Reputation: 2106
My data set is made of many rectangles that lie on an x,y plane (represented by a set of quad points). 99.9% of the time these rectangles will not overlap, but very rarely they will. I'm trying to find an optimal data structure for storing the rectangles so that I can find instances of intersection.
By the way, the rectangles contain text, so I'm doing this in order to find occurrences of the same text overlapping. This is because occurrences like this should be treated as one rectangle of text instead of two.
For example: let's say I'm searching for the text "123". There are two rectangles. The first rectangle contains "TEST 123" and the second contains "123". If "123" overlaps with the "123" within the first rectangle (within a given threshold) then my search result should return only one occurrence of the text "123".

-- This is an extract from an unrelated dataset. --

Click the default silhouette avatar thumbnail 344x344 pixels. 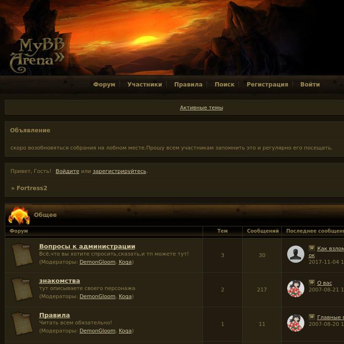296,254

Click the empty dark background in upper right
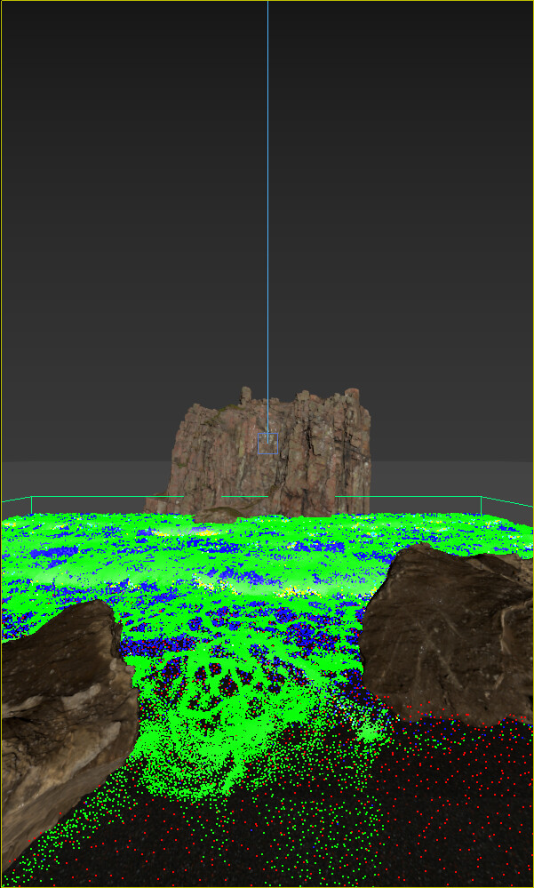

So far I have briefly taken a look at quadtrees, r-trees, k-d trees, and range trees. I do not know much about these trees, nor do I know if any would work for this problem. I feel like an r-tree would not be optimal in this case because the the chance of overlap is very small.
Upvotes: 2
Views: 1126
Reputation: 1889
I understand you don't want the index to do any text recognition, it should really only detect overlapping (axis-aligned) rectangles. This is sometimes called a 'spatial join' operation.
As far as I am aware there are very few dedicated algorithms, except maybe the TOUCH algorithm (an optimised R-Tree, I think). So I would use a brute force approach, performing for each rectangle one window query on your dataset.
There are many possible algorithms based on spatial indexes. It depends on what your requirements are (except that kd-trees usually only work for points, not for rectangles).
For on-disk, one usually recommends R-Tree variants, such as R*tree or X-tree. However, R-Trees tend to perform less well with updates, but are usually used with an initial bulk load. Windows queries in R-Tree tend to work better with larger result sets, but that may depend on the actual dataset.
Quadtrees should be okay for your 'sparse' dataset, they are also simple to implement, but require a lot of memory and are not ideal for on-disk usage.
If you are using Java, have a look at my PH-Tree, it works a bit like a quadtree, but is much more space efficient and performs very well with large datasets, supports updates, and has very fast window queries, especially if the result sets are small (0 or 1 result). It may be exactly what you need, except that it is somewhat complex to implement (my version is Java and Apache v2 licensed), and there is currently no efficient way to store it on disk.
Upvotes: 3